# The task
Go over the material below and report every line that contains the word "communales".

- Opening Delimiter -

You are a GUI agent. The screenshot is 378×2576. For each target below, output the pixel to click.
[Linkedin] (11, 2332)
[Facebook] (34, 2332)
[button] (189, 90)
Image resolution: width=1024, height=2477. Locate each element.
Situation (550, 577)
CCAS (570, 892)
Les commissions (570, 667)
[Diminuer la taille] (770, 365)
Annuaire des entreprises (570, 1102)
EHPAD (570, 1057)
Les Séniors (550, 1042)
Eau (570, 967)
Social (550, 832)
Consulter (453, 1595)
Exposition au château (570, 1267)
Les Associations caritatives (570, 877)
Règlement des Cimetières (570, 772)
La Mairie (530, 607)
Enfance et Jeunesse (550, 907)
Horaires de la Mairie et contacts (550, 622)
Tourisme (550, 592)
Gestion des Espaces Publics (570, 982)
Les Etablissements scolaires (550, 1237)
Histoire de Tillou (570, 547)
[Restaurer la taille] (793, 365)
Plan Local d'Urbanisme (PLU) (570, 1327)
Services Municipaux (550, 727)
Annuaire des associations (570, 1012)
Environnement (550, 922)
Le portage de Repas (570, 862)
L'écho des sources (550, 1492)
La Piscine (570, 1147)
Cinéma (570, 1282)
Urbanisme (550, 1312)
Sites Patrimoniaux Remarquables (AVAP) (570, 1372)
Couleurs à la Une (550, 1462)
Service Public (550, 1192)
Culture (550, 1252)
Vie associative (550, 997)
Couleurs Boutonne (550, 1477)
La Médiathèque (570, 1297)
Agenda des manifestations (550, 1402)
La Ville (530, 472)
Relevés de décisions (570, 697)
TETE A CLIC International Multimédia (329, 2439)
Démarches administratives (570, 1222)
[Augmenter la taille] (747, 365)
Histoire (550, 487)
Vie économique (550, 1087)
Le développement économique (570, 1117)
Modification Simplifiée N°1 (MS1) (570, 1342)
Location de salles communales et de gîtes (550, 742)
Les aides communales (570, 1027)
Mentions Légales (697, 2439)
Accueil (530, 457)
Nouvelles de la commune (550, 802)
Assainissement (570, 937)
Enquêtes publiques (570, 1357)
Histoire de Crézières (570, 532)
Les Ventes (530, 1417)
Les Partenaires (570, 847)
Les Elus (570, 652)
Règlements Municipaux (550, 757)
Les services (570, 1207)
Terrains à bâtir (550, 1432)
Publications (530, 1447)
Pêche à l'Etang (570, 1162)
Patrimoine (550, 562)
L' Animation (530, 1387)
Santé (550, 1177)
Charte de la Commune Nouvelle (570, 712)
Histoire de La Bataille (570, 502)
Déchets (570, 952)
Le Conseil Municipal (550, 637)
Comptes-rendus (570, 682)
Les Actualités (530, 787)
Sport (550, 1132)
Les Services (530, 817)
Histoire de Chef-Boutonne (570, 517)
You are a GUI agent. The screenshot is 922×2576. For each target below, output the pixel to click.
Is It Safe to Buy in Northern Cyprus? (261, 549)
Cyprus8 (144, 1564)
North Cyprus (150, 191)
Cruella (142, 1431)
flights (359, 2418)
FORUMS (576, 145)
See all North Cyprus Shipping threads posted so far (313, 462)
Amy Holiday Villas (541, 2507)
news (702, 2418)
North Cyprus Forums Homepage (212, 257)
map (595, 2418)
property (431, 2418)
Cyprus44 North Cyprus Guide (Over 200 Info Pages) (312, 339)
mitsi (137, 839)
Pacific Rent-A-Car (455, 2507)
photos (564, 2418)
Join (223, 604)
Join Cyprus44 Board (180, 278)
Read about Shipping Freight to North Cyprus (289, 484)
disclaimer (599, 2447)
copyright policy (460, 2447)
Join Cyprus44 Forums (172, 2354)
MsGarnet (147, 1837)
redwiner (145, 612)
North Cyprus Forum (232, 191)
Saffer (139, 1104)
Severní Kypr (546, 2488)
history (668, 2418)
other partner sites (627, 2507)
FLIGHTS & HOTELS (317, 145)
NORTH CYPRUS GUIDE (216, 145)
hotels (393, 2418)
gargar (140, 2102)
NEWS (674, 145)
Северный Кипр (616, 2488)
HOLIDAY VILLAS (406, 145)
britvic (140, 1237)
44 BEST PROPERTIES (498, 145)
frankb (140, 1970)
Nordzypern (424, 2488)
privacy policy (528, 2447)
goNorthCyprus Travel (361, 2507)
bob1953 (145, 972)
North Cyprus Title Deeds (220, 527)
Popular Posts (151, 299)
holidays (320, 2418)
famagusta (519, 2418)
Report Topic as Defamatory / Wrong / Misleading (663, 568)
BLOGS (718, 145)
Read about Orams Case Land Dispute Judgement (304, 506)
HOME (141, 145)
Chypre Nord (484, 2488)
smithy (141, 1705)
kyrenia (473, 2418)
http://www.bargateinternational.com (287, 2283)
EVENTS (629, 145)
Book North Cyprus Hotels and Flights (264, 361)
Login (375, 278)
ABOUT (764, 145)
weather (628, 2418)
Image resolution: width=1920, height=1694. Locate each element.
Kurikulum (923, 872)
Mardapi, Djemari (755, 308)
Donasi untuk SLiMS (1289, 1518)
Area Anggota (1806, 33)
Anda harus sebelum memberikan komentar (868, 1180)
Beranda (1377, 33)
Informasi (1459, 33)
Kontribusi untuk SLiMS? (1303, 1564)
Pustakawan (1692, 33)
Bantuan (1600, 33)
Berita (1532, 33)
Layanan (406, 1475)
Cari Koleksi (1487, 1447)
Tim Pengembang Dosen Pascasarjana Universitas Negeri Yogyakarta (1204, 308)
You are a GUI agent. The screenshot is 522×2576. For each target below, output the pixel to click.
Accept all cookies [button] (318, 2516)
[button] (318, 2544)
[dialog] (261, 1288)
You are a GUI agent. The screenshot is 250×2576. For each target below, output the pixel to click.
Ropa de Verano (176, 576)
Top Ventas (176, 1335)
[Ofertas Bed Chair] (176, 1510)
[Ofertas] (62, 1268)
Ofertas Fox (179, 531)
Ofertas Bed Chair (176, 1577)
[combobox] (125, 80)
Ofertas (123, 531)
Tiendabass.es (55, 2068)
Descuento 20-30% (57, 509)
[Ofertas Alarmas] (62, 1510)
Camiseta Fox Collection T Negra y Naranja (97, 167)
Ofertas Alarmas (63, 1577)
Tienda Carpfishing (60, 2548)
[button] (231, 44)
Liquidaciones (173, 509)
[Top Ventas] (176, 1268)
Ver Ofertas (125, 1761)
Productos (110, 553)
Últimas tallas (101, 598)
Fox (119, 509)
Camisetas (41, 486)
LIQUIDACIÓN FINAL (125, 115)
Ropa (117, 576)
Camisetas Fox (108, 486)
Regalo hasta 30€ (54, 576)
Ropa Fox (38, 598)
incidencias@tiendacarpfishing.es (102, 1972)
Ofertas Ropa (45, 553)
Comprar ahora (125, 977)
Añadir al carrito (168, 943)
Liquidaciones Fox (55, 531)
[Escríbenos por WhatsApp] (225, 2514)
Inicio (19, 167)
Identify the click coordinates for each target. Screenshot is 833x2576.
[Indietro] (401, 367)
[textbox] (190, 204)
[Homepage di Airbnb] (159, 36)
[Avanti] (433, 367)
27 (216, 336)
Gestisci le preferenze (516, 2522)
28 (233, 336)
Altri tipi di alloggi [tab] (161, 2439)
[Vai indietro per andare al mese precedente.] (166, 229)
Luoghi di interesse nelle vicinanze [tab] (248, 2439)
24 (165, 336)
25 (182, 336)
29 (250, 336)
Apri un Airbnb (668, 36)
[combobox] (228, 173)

- Closing Delimiter -

# Written solution
Location de salles communales et de gîtes (550, 742)
Les aides communales (570, 1027)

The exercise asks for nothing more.